Aim of the exercise:
The full set of records must be printed exactly as given.

Pixel coordinate grounding data:
────────

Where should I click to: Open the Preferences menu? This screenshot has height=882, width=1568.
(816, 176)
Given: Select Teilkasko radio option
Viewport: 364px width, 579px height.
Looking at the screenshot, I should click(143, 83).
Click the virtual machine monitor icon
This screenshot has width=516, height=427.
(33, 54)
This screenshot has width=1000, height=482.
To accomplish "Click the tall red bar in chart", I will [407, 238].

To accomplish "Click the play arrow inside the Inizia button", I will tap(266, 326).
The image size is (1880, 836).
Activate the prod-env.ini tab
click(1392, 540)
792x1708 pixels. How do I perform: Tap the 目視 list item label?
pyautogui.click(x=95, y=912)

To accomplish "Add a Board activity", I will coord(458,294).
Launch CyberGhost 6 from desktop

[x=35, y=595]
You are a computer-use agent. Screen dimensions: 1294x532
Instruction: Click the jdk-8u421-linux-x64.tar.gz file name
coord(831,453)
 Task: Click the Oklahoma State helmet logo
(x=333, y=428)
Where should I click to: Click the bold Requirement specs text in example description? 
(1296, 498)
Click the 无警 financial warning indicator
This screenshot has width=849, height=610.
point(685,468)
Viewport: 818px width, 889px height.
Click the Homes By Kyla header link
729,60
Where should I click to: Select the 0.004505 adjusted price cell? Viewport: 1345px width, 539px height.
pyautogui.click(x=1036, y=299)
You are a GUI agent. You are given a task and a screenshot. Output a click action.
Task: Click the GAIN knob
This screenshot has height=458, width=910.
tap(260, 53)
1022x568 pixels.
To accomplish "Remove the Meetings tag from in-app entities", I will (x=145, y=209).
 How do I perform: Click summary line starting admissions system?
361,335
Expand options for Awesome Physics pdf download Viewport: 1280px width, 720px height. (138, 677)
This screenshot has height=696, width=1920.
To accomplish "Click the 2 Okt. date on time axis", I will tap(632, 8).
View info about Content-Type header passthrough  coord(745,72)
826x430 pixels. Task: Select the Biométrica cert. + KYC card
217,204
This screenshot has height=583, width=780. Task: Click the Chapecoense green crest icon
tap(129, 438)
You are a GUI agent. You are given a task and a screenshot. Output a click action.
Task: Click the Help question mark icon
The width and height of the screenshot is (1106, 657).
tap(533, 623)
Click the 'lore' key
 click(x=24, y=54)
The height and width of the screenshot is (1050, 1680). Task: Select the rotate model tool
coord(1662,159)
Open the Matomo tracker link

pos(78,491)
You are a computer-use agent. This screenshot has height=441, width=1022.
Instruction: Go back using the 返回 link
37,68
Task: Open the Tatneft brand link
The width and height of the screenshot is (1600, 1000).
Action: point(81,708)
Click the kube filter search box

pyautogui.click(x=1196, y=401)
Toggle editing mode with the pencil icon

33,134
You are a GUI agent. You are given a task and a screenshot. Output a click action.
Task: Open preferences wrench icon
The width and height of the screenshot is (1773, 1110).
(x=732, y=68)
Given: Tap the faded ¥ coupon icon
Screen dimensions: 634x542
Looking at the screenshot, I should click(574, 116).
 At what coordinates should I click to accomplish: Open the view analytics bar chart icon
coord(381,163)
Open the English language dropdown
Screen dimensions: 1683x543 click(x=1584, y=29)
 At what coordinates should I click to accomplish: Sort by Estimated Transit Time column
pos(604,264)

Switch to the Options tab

────────

Exercise output:
Where should I click to: Open the Preferences menu? This screenshot has height=882, width=1568.
(816, 176)
Given: Select Teilkasko radio option
Viewport: 364px width, 579px height.
Looking at the screenshot, I should click(143, 83).
Click the virtual machine monitor icon
This screenshot has width=516, height=427.
(33, 54)
This screenshot has width=1000, height=482.
To accomplish "Click the tall red bar in chart", I will [407, 238].

To accomplish "Click the play arrow inside the Inizia button", I will tap(266, 326).
The image size is (1880, 836).
Activate the prod-env.ini tab
click(1392, 540)
792x1708 pixels. How do I perform: Tap the 目視 list item label?
pyautogui.click(x=95, y=912)

To accomplish "Add a Board activity", I will coord(458,294).
Launch CyberGhost 6 from desktop

[x=35, y=595]
You are a computer-use agent. Screen dimensions: 1294x532
Instruction: Click the jdk-8u421-linux-x64.tar.gz file name
coord(831,453)
 Task: Click the Oklahoma State helmet logo
(x=333, y=428)
Where should I click to: Click the bold Requirement specs text in example description? 
(1296, 498)
Click the 无警 financial warning indicator
This screenshot has width=849, height=610.
point(685,468)
Viewport: 818px width, 889px height.
Click the Homes By Kyla header link
729,60
Where should I click to: Select the 0.004505 adjusted price cell? Viewport: 1345px width, 539px height.
pyautogui.click(x=1036, y=299)
You are a GUI agent. You are given a task and a screenshot. Output a click action.
Task: Click the GAIN knob
This screenshot has height=458, width=910.
tap(260, 53)
1022x568 pixels.
To accomplish "Remove the Meetings tag from in-app entities", I will (x=145, y=209).
 How do I perform: Click summary line starting admissions system?
361,335
Expand options for Awesome Physics pdf download Viewport: 1280px width, 720px height. (138, 677)
This screenshot has height=696, width=1920.
To accomplish "Click the 2 Okt. date on time axis", I will tap(632, 8).
View info about Content-Type header passthrough  coord(745,72)
826x430 pixels. Task: Select the Biométrica cert. + KYC card
217,204
This screenshot has height=583, width=780. Task: Click the Chapecoense green crest icon
tap(129, 438)
You are a GUI agent. You are given a task and a screenshot. Output a click action.
Task: Click the Help question mark icon
The width and height of the screenshot is (1106, 657).
tap(533, 623)
Click the 'lore' key
 click(x=24, y=54)
The height and width of the screenshot is (1050, 1680). Task: Select the rotate model tool
coord(1662,159)
Open the Matomo tracker link

pos(78,491)
You are a computer-use agent. This screenshot has height=441, width=1022.
Instruction: Go back using the 返回 link
37,68
Task: Open the Tatneft brand link
The width and height of the screenshot is (1600, 1000).
Action: point(81,708)
Click the kube filter search box

pyautogui.click(x=1196, y=401)
Toggle editing mode with the pencil icon

33,134
You are a GUI agent. You are given a task and a screenshot. Output a click action.
Task: Open preferences wrench icon
The width and height of the screenshot is (1773, 1110).
(x=732, y=68)
Given: Tap the faded ¥ coupon icon
Screen dimensions: 634x542
Looking at the screenshot, I should click(574, 116).
 At what coordinates should I click to accomplish: Open the view analytics bar chart icon
coord(381,163)
Open the English language dropdown
Screen dimensions: 1683x543 click(x=1584, y=29)
 At what coordinates should I click to accomplish: Sort by Estimated Transit Time column
pos(604,264)

Switch to the Options tab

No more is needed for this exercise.